Kami berdua berjalan ke luar gedung. Hanya
beberapa lampu yang menerangi gedung ini.
“Pak Andi dan mobilnya sudah menunggu
di perkampungan. Lebih baik kita bergegas ke sana.”
Aku merasa canggung berjalan dengan
pria ini. Aku seperti berjalan di sebelah hantu. Aku belum pernah melihat orang
tanpa warna-warni yang berpendar dari dalamnya. Walau redup dan lemah, aku
pasti bisa melihatnya.
Aku mencoba memulai percakapan untuk
menghindariku dari beragam pikiran aneh.
“Bukannya lampu-lampu penerangan sudah harus
diinstal di sepanjang jalan ini?”
“Betul pak, namun warga di sini masih
mempertimbangkan hal tersebut. Mereka berpikir belum membutuhkan penerangan
sebanyak yang kita rekomendasikan.”
“Mengapa bisa begitu? Dengan
penerangan, kehidupan mereka bisa menjadi lebih baik. Dengan adanya penerangan, produktivitas industri rumah tangga juga bisa meningkat.”
“Mereka menganggap gelap itu masih menguntungkan
mereka. Penerangan yang berlebihan hanya akan membuat mereka akan terekspos dalam hingar bingar modernisasi. Mungkin perlahan lebih baik.”
“Bagaimana mungkin gelap seperti ini
bisa menguntungkan?”
“Menurut saya sendiri gelap masih memiliki
peran yang sama dengan terang. Dalam proses fotosintesis saja bukan hanya reaksi
terang yang dibutuhkan namun juga reaksi gelap yang tidak membutuhkan cahaya.
Tanpa reaksi gelap ini, tidak mungkin CO2 dan ATP beserta NADPH diproses menjadi
glukosa. Dan bukankah jika fotosintesis tumbuhan terganggu maka kehidupan
manusiapun akan terganggu?
Pun hal yang serupa sama dengan warga sini.

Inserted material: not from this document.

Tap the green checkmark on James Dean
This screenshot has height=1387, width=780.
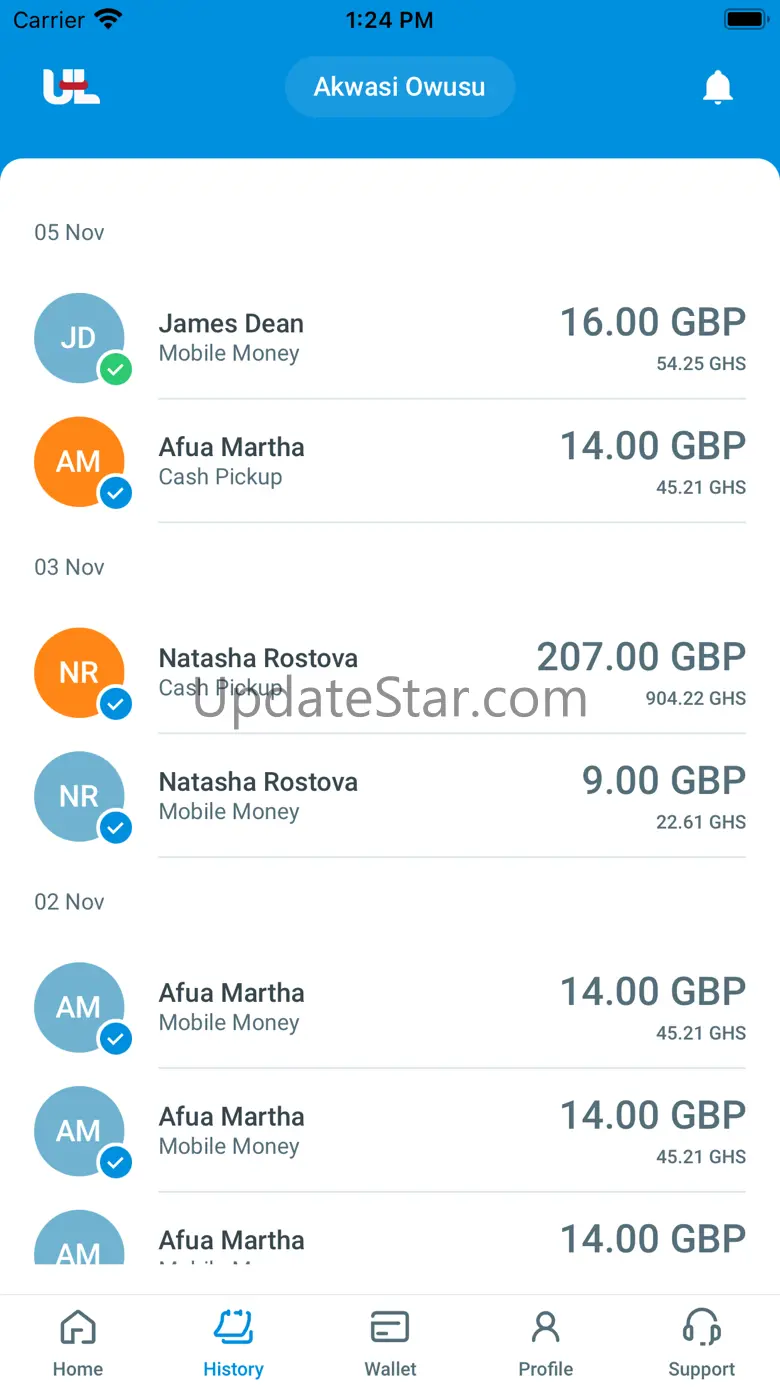coord(116,370)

Mereka membutuhkan gelap untuk melengkapi mereka.
Loh, kenapa berhenti pak?”
Aku berhenti lantas terdiam sejenak. Angin berdesir menyentuh dedaunan dan rerumputan.
“Siapa namamu tadi?” Entah mengapa pertanyaan ini keluar dari mulutku begitu saja.
“Oh maaf, saya belum mengenalkan diri
saya. Nama saya Pradipta. Panggil saja Pradip.”
“Nama saya….
Eh, sebentar, siapa namamu tadi?
Pradipta? Terdengar familiar ditelinga saya.” Tanyaku penasaran.
“Mungkin karena nama saya pasaran. “
Ucapnya sambil tertawa.
“Atau mungkin bapak pernah datang ke
India untuk melihati Diwali, festival of
lights. Secara langsung tidak ada hubungannya dengan saya atau nama saya. Namun banyak orang bernama
Pradipta datang ke sana. Dalam bahasa Sansekerta, Pradipta berarti
cahaya. Atau terang benderang.”
Aku mengamati keadaan sekitar. Hanya
ada suara lolongan anjing di bawah cahaya bulan yang menerangi kami berdua.